Immigrants' military service has become part of the Washington immigration debate in recent months. Legislation that stalled in the Senate last week would have created a path to citizenship for undocumented youths who serve in the military for at least two years.
Although undocumented immigrants are ineligible for military service by law, some so-called "no-card soldiers" manage to join using false documents, said Margaret Stock, an Army reservist and part-time associate professor at West Point. Stock said many service members who hold green cards or are U.S. citizens have immediate family who are undocumented and would benefit from a provision granting them legal status, similar to laws that apply to Cuban nationals who enter the U.S. illegally.
The number of noncitizens serving in the U.S. armed forces peaked in 2003 at 37,000, after President Bush signed an order waiving the three-year waiting period for active-duty service members to apply for citizenship if they had joined before Sept. 11, 2001. Legislation passed the following year waived application fees for active-duty service members and allowed them to be sworn in as citizens overseas.

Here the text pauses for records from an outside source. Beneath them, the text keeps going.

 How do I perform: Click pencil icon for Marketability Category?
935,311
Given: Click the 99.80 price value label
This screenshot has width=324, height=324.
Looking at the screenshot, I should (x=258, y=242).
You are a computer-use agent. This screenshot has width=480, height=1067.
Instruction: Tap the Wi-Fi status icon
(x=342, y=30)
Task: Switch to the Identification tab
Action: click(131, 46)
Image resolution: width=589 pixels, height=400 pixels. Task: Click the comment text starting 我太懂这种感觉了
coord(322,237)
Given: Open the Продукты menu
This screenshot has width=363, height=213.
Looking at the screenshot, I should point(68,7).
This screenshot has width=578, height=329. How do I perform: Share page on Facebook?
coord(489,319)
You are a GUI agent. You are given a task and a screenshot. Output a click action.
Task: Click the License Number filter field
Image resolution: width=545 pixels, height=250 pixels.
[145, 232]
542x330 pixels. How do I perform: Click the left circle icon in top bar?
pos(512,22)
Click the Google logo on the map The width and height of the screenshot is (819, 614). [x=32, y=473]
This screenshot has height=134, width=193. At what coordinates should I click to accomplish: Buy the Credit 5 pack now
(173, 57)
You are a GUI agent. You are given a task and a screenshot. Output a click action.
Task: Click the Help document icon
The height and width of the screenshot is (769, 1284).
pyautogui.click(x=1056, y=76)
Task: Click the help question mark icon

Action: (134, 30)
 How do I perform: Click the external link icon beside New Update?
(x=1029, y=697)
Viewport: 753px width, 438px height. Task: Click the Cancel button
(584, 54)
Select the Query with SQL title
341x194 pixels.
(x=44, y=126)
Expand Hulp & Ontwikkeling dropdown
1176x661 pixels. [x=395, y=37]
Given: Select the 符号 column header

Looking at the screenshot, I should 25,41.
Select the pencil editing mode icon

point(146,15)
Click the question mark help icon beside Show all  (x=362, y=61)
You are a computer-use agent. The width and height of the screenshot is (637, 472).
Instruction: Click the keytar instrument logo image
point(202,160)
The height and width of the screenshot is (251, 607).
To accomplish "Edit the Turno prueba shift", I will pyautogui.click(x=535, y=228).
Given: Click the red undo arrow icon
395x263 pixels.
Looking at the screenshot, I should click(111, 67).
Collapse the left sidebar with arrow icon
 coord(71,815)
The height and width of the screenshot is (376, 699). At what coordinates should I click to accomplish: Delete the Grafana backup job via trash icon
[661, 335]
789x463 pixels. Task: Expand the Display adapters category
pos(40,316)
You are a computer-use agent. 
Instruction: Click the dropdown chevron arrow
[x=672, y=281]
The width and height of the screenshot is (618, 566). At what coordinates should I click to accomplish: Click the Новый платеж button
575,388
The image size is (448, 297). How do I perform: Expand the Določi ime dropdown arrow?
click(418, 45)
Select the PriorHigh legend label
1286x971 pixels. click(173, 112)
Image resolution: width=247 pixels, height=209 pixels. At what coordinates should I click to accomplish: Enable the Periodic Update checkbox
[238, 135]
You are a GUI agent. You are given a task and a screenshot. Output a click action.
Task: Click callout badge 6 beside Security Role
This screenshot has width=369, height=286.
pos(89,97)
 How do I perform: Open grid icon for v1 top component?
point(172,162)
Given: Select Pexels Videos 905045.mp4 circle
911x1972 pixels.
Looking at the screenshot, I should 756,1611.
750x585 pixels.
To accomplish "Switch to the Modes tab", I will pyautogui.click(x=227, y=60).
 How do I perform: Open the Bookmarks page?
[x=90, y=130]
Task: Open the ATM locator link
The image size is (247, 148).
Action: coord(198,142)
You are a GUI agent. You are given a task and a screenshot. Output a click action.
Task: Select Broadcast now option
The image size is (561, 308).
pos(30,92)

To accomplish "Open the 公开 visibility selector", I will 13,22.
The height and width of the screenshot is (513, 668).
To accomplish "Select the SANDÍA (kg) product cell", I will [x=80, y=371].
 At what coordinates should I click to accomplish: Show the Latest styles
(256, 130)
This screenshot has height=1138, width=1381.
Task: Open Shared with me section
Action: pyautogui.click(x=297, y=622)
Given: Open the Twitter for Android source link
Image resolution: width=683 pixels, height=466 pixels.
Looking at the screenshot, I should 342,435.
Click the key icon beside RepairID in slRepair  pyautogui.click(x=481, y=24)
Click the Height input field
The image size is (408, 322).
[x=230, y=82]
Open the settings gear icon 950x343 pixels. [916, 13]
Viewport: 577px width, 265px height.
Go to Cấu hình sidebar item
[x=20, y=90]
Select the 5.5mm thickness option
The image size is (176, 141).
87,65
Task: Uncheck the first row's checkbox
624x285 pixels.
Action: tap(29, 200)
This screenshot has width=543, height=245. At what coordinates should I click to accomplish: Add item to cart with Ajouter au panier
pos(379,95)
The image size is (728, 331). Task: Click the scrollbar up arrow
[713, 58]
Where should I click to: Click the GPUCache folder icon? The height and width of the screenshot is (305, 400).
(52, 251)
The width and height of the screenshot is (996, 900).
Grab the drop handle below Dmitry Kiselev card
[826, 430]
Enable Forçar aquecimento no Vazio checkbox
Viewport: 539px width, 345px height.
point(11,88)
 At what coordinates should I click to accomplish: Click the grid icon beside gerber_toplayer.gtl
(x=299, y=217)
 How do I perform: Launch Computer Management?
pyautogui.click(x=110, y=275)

There currently are about 25,000 noncitizens in uniform, said Maj. Stewart Upton, a Defense Department spokesman. About 8,000 noncitizens enlist each year, he said.
Some immigrant advocates say that more should be done to speed citizenship for immigrant service members and their families.
"These are folks who are on the front lines defending this country, but at the same time they have to defend their families at home from deportation," said Alvaro Huerta, a spokesman for the Coalition for Humane Immigrant Rights of Los Angeles.
But conservative experts such as John Fonte at the Hudson Institute in Washington say there is no need to speed immigrants' citizenship applications to fill the military ranks.
"It's not a job that Americans won't do; soldiering has been a job Americans will do for 200 years," Fonte said.
Wednesday's ceremony was dedicated to some of the 126 noncitizen service members who have died in Iraq and Afghanistan, 70 of whom received posthumous citizenship.
Sgt. Luis Ochoa, 35, of Fayetteville, N.C., said he wanted to avoid becoming one of those noncitizen casualties. He fought in Afghanistan and is in his second tour in Iraq.
"I wanted to die an American. I wanted to die happy," said Ochoa, who immigrated came to the U.S. from Tijuana in 1984.
Ochoa had wanted his wife and four children to be with him Wednesday, to show off his new citizenship certificate stamped "July 4, 2007." Instead, Ochoa stowed the certificate in his footlocker at Forward Operating Base Justice, northeast of Baghdad, where he returned soon after the ceremony — not to hot dogs or friendly fireworks but to his duty as an American citizen.
"I got a patrol," Ochoa said with a smile. "I got work to do."